WORK ORDER
The line containing "Open View map" marks where to begin. Write out that line and every line after it exactly, through the last line below.

GIVEN DATA Block Start

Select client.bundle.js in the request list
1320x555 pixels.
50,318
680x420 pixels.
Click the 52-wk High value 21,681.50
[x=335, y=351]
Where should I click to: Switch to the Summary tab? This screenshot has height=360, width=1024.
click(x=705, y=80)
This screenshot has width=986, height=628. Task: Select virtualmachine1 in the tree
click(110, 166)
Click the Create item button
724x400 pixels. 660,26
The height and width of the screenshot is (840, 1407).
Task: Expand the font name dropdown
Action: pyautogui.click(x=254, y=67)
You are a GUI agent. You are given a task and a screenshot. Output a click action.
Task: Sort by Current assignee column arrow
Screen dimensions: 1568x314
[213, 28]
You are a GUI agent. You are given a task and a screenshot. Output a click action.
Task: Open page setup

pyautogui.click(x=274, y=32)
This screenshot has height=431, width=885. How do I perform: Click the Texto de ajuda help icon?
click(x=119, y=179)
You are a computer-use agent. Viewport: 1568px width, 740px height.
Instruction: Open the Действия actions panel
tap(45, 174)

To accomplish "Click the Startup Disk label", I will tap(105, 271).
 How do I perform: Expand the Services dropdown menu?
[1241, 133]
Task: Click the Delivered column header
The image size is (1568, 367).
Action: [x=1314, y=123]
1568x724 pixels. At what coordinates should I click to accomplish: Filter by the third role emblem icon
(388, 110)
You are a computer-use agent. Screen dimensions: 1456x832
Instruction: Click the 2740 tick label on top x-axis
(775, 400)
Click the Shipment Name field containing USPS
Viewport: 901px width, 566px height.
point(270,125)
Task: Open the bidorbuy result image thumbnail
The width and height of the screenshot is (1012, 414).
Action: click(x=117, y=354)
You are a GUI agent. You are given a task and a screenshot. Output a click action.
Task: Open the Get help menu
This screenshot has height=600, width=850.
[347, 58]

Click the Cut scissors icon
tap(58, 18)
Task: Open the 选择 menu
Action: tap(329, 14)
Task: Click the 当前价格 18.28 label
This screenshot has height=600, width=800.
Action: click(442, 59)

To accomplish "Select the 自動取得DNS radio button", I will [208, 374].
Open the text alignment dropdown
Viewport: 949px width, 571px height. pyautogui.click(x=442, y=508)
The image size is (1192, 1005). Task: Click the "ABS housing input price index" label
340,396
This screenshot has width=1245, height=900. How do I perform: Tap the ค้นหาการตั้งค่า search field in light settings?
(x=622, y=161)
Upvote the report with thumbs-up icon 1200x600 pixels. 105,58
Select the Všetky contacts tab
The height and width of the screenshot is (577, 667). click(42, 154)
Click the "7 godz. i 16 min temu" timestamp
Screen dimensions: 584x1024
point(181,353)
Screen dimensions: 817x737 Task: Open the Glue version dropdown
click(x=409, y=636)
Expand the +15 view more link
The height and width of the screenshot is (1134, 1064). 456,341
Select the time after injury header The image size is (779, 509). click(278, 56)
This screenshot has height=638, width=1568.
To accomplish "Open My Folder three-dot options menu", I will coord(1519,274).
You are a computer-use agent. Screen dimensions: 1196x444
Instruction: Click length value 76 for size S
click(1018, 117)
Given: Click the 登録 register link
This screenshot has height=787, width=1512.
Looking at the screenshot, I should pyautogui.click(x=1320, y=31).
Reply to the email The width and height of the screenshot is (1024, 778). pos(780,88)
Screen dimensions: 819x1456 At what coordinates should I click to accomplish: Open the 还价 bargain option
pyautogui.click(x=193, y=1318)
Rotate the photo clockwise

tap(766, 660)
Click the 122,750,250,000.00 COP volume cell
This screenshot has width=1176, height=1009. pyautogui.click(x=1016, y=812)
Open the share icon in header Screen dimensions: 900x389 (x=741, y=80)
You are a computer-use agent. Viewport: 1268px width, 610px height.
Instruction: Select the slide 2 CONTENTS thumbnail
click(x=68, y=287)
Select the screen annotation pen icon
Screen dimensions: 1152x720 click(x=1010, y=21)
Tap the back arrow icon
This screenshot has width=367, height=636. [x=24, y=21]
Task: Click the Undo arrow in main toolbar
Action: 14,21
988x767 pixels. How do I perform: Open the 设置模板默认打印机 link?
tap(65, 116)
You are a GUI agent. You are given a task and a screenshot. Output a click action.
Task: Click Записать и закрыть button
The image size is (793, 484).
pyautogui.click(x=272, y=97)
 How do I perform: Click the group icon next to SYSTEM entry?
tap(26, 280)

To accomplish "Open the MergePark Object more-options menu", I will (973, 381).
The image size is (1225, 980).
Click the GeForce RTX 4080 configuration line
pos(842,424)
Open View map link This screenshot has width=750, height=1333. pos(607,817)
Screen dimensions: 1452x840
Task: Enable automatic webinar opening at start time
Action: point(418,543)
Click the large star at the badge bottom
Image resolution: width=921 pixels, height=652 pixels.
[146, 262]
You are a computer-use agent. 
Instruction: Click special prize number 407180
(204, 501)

GIVEN DATA Block End

RESPONSE TO THE EXERCISE
Open View map link This screenshot has width=750, height=1333. pos(607,817)
Screen dimensions: 1452x840
Task: Enable automatic webinar opening at start time
Action: point(418,543)
Click the large star at the badge bottom
Image resolution: width=921 pixels, height=652 pixels.
[146, 262]
You are a computer-use agent. 
Instruction: Click special prize number 407180
(204, 501)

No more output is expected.